The scientists also tried to measure Tsuchi’s temperature by placing the drone, which was equipped with an infrared camera, over her blowhole and measuring how warm it was inside her body. But the results were unlikely and suggested that Tsuchi, who was behaving normally, was four degrees colder than the whales swimming next to her.

The most likely explanation, the scientists thought, was that something—a spot clot, a lump of mucus, or swollen tissue—was blocking the camera from looking deep into her blowhole.

Back on shore, laboratory analysis of the breath samples was mostly reassuring. There were no signs of a bacterial or fungal infection, but a small amount of red blood cells suggested that Tsuchi was bleeding slightly somewhere in her respiratory tract.

The cause was impossible to determine, but Dr. Gaydos suspected that Tsuchi might have suffered the orca equivalent of a nosebleed. “You know, she ran into someone else and had a little bleed,” he explained.

When the scientists encountered Tsuchi again, the smell was gone. Whatever the problem was, it was temporary.

“We’re not at the point yet where we can say, ‘Oh, and here’s my diagnosis, and here’s my prescription and treatment,'” said Dr. Nollens. But the fact that they could quickly assess a whale that they were concerned about? “That’s a milestone for me,” he said.

The scientists are developing additional techniques with various partners, including Wild killer whalea non-profit organization with a dog that can sniff fresh whale feces.
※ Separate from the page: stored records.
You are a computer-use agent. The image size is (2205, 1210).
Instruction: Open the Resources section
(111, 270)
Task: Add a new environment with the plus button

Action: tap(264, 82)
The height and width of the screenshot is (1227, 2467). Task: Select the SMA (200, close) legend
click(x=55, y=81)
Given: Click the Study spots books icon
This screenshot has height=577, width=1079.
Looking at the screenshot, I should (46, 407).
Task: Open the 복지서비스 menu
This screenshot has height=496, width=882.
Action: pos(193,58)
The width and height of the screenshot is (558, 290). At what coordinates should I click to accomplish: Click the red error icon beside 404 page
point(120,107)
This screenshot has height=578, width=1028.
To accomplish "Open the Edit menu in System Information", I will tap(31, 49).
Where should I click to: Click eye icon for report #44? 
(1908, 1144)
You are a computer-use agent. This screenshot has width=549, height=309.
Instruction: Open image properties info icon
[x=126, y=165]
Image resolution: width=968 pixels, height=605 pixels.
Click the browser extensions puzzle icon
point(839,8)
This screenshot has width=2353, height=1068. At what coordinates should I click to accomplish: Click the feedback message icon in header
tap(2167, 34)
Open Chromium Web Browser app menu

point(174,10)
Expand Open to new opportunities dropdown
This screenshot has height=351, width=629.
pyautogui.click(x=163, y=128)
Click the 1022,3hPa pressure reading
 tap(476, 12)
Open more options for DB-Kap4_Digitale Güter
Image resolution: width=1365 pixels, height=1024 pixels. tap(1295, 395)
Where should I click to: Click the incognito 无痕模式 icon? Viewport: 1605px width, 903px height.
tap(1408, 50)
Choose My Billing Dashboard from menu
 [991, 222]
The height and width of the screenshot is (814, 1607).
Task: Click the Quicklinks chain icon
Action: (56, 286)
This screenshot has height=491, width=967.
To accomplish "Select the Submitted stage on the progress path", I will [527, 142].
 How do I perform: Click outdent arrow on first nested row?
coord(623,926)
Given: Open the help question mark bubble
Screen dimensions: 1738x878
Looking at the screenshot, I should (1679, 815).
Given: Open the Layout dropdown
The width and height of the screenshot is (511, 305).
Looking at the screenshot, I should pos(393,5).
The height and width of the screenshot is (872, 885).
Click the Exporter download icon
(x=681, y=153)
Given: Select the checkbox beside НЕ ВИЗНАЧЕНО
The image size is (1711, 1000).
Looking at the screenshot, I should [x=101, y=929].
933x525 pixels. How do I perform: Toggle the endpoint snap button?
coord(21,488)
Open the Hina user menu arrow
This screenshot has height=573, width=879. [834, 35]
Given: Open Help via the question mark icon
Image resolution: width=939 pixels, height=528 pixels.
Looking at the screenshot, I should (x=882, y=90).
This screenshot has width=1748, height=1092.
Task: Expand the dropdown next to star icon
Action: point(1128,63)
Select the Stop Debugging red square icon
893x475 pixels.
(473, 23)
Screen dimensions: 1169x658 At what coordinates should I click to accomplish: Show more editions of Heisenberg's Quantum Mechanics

And they are interested in creating a machine learning system that can detect abnormal movements and behaviors in videos of the whales.

But they need to learn more about what is normal for these animals and have more discussion about when to intervene. Scientists’ efforts to help Scarlet received some criticism, especially when they considered the possibility of temporarily capturing the whale for diagnosis and treatment.

The scientists know they can’t save the southern residents with veterinary interventions alone, but they hope to buy the whales more time while broader conservation efforts continue..

“When we started, it was a pretty far-fetched idea to say, ‘We’re going to do veterinary studies on wild, free-swimming orcas, and they won’t even know we’re doing it,’” says Dr. Nollens said. “It’s not so far-fetched anymore.”